As a country, do you think we’re doing a better job? It often feels like Indigenous issues are more visible now than they ever have been before.
There’s definitely a movement. A movement of Indigenous people and also non-Indigenous Canadians, who are rallying to make sure that the true history of this country is known and taught. I still think there’s a long way to go, but it’s wonderful to go places and have people recognize the traditional territory they’re on. It’s nice to be recognized and acknowledged — it’s such a small thing, but it means so much. It’s just about opening up a dialogue, which is where I think we still have a lot of work to do.
Is there a question you get asked that makes you think that maybe we aren’t making progress?
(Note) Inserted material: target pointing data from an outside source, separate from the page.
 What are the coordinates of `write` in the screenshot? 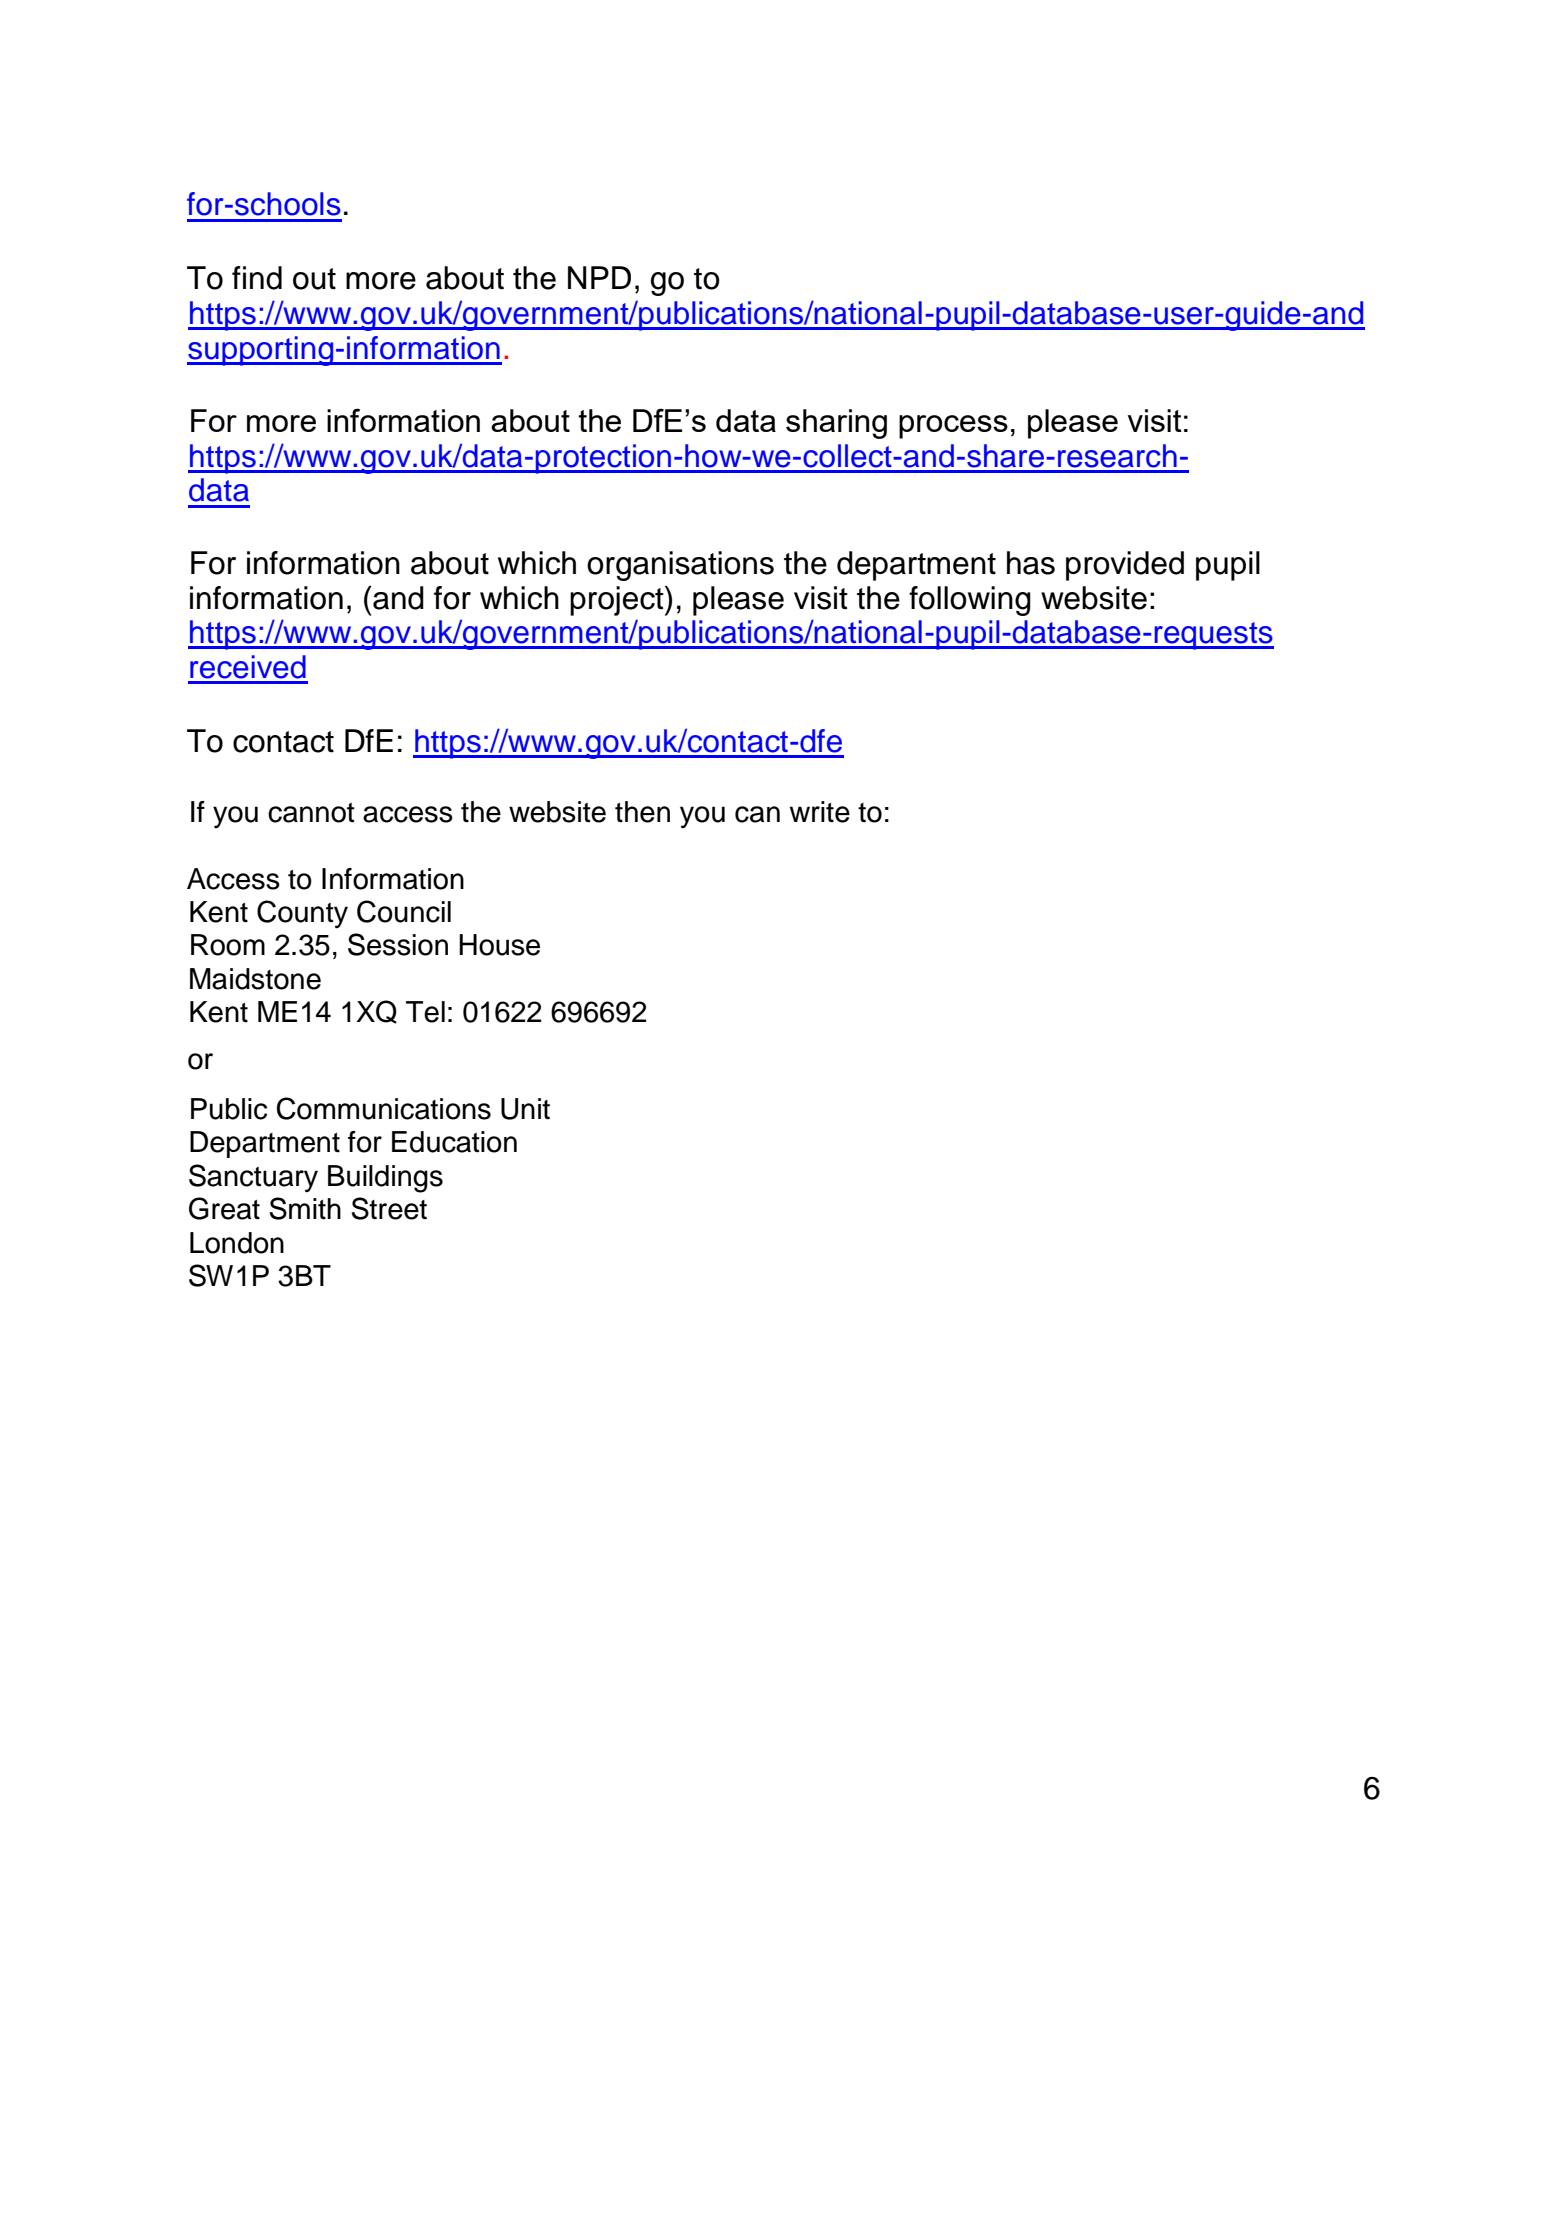 It's located at (820, 812).
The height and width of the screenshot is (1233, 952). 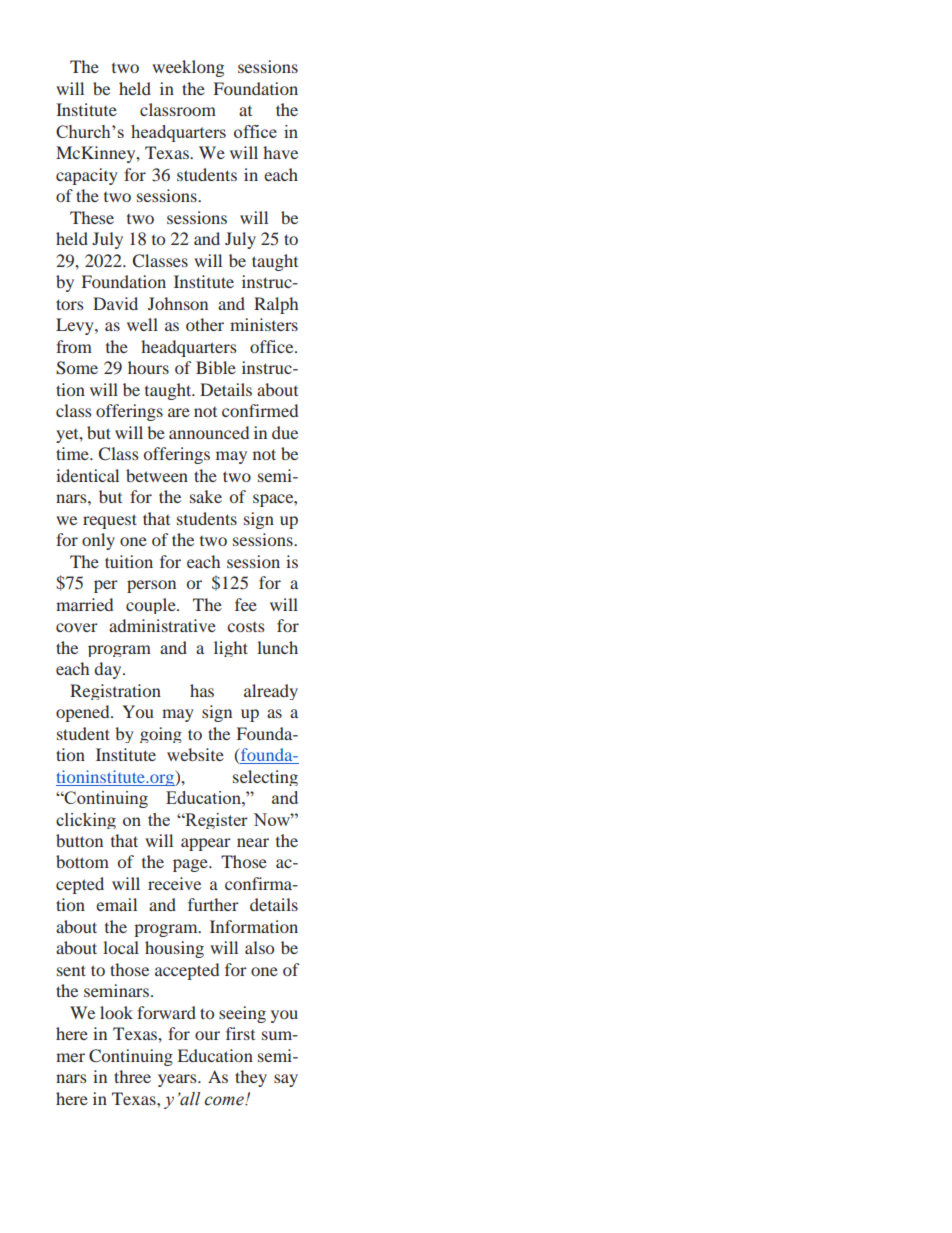 I want to click on look, so click(x=116, y=1012).
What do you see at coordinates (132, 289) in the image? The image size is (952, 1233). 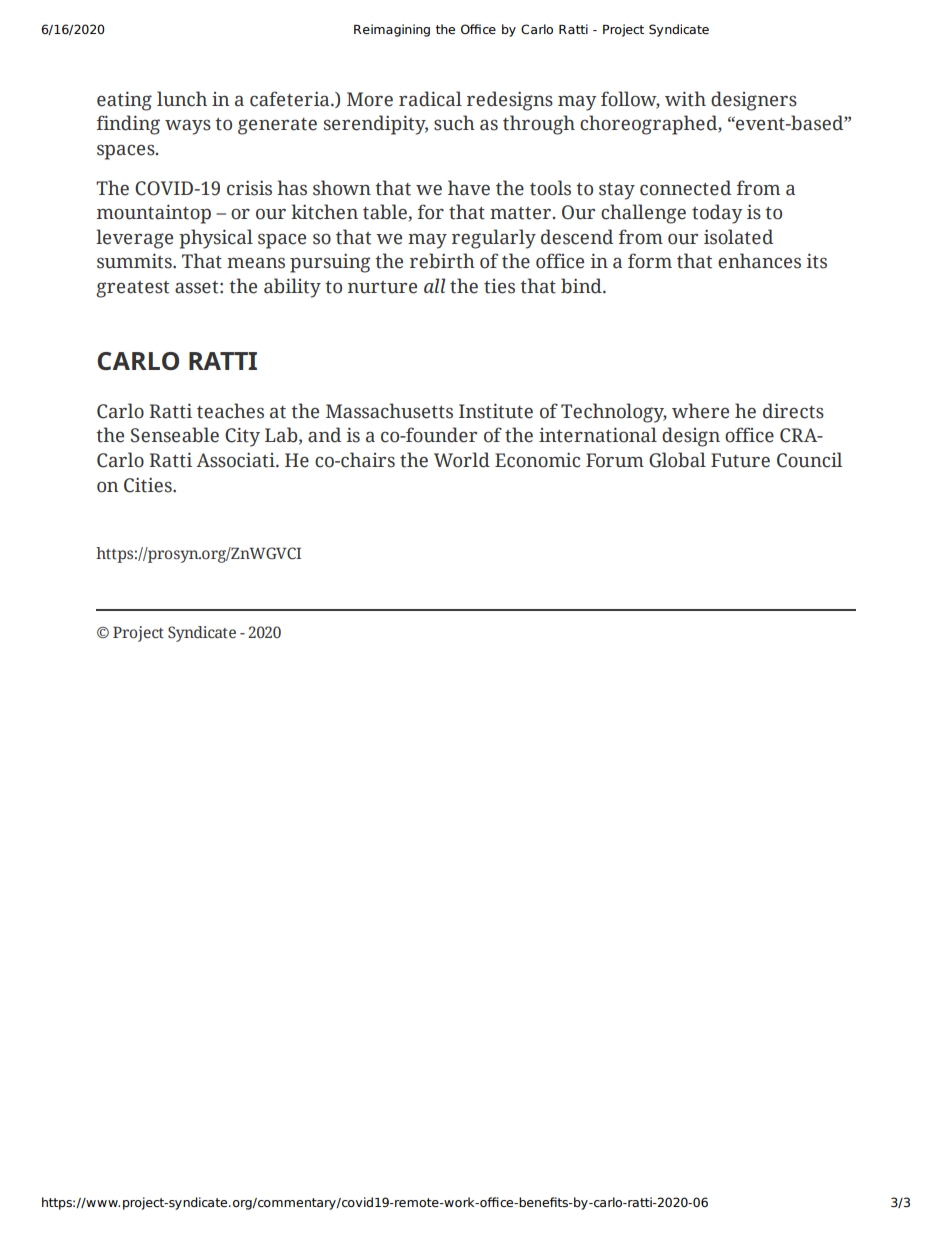 I see `greatest` at bounding box center [132, 289].
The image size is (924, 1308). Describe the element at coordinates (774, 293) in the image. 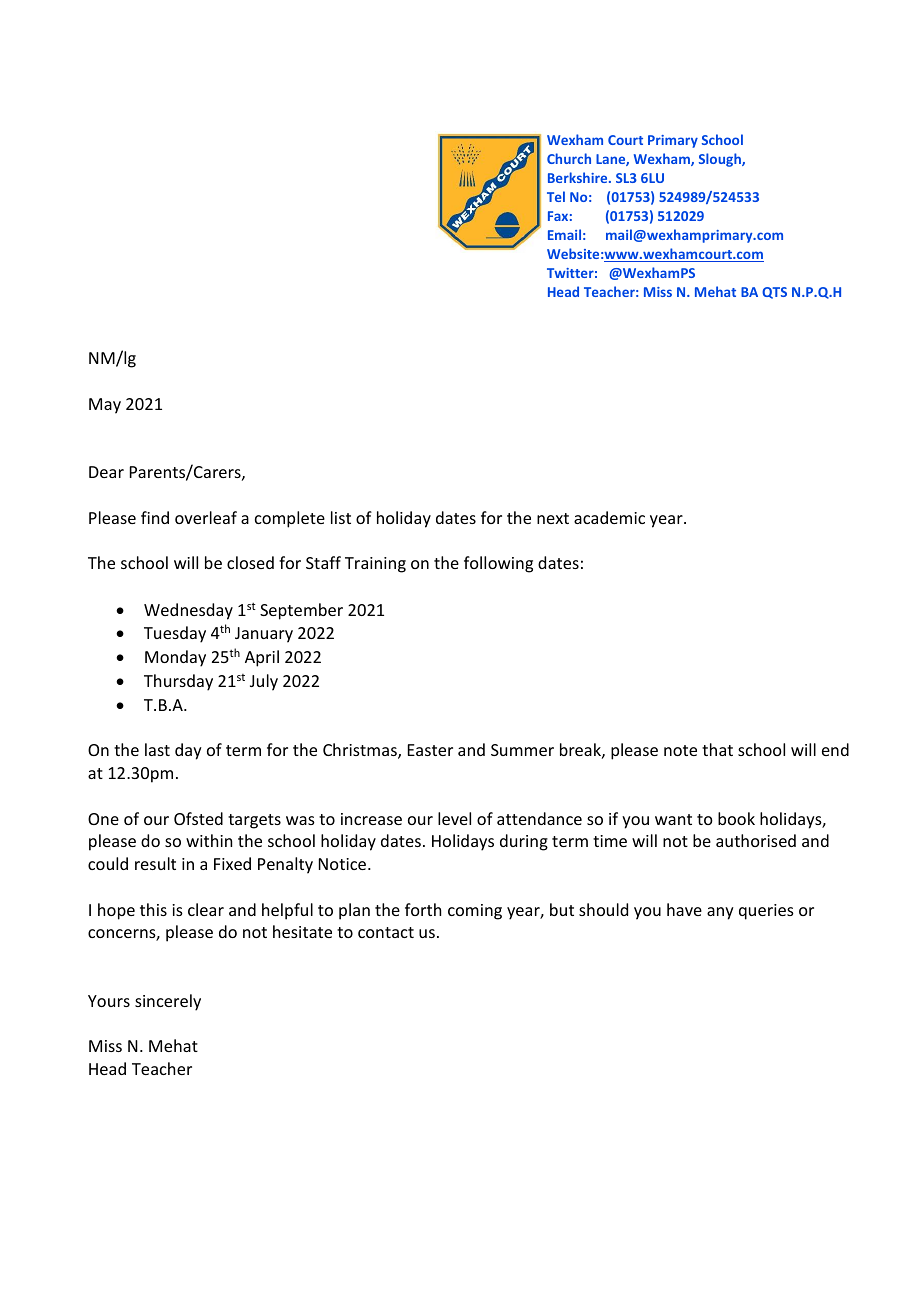

I see `QTS` at that location.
For me, the biggest one that gets under my skin, is when people find out I’m Mohawk and they ask, “so what percent are you?” Like who says that? What does that even mean? And why do you need to know what percent I am? I always need to explain myself, and it’s as if I owe them an explanation for why I look the way I do. It always has to do with my appearance, because my natural hair is dirty blonde –I was just born fairer, with fair skin and fair hair. So when people ask those questions, it’s hard not to let it chip away at my soul. I always have to explain my identity.
Being Indigenous is is complicated. No matter what point in time it’s always going to be complicated. It can be a tough burden to bear, but I try to look at it as an opportunity. An opportunity to educate people and open a dialogue. And hopefully, we’ll come to a point where nobody will ever be asked, “what percent are you?”